We are the problem, all of us. Society can’t go against the will of those who make it up, it’s a simple rule. But that will needs to be expressed strongly enough to counter inertia and the desires of the few who benefit from the current state of events. But our main fault is that we think and act alone, if at all. We are so lonely that we can’t even remember how to work together for a goal, or even agree on a common goal! And what’s worse is that each of us is alone in a crowd, a crowd made up of countless other lonely souls.
One of those articles was titled “Victims of a Broken World”. That’s not only true about emos or teens, as the article seemed to suggest. It’s not even only about everyone who is alive right now. We all are and we all have always been the victims of a broken world, a world that was probably never right and which we keep failing to fix for thousands and thousands of years. So, in the end, we are our own victims and our own executioners at the same time. Yes, some are mainly victims and some are mainly executioners, but we are all both at the same time. We should keep that in mind and work together as a result.
Working together… How can that happen when there are so many “me” and so few “we”? As with any problem, you need to get to the root before you can solve it. I don’t claim to know what the real root of all our society’s problems is, but I know this is at least relatively close to it: We put ourselves first, we don’t care about each other. And when we don’t even care about each other, how could we ever care about the world as a whole? And how can we fix it if we don’t care about it?

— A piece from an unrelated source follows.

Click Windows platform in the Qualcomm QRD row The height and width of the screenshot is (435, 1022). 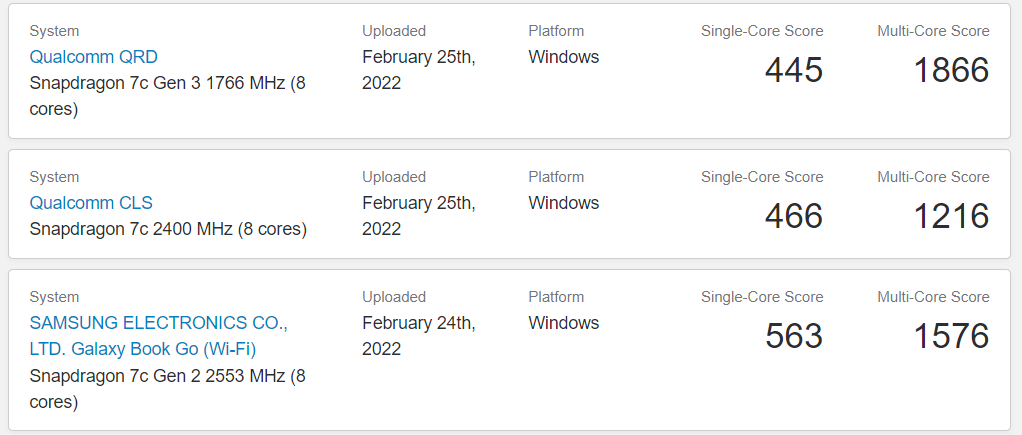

How can humanity as a whole realize that we are one? I’m not talking only about humans, I’m saying that everything is connected, each action or inaction sending ripples far and wide. I don’t claim to have the answer, but I know we don’t have to be lonely. Yet we make ourselves be… Yes, some are mainly alone because of choices others have made, some choose it for themselves and yet others choose for others to be alone. The blame is not shared equally, but it is nevertheless shared by all.
It’s interesting how one girl’s death brought such things into focus. Everybody knew them already, teenagers or even children have killed themselves before, so what changed? Why did that one death have such an impact? Why was a death required to start this debate?
One of those articles said “Andrada’s story is not sad only because it ended with blood on gray pavement. It is also sad because the world she lived in is wrong.” Isn’t that true for all of us? How many of our stories are sad at least in part because the world we live in is wrong? Or, better yet, how many are not?
I don’t know why this one death made people come together to talk about this issue, but it’s good that it did. Bad that it took a death, but good that at least that death was not completely in vain. I doubt there will be any real changes, I’m sure it’ll die out and be replaced by something else that catches the public’s eye before a solution to even one of these problems will be found, not that I know what that solution might be, but at least people are talking to each other. And when they talk to each other, they’re just a little less lonely, at least for a little while.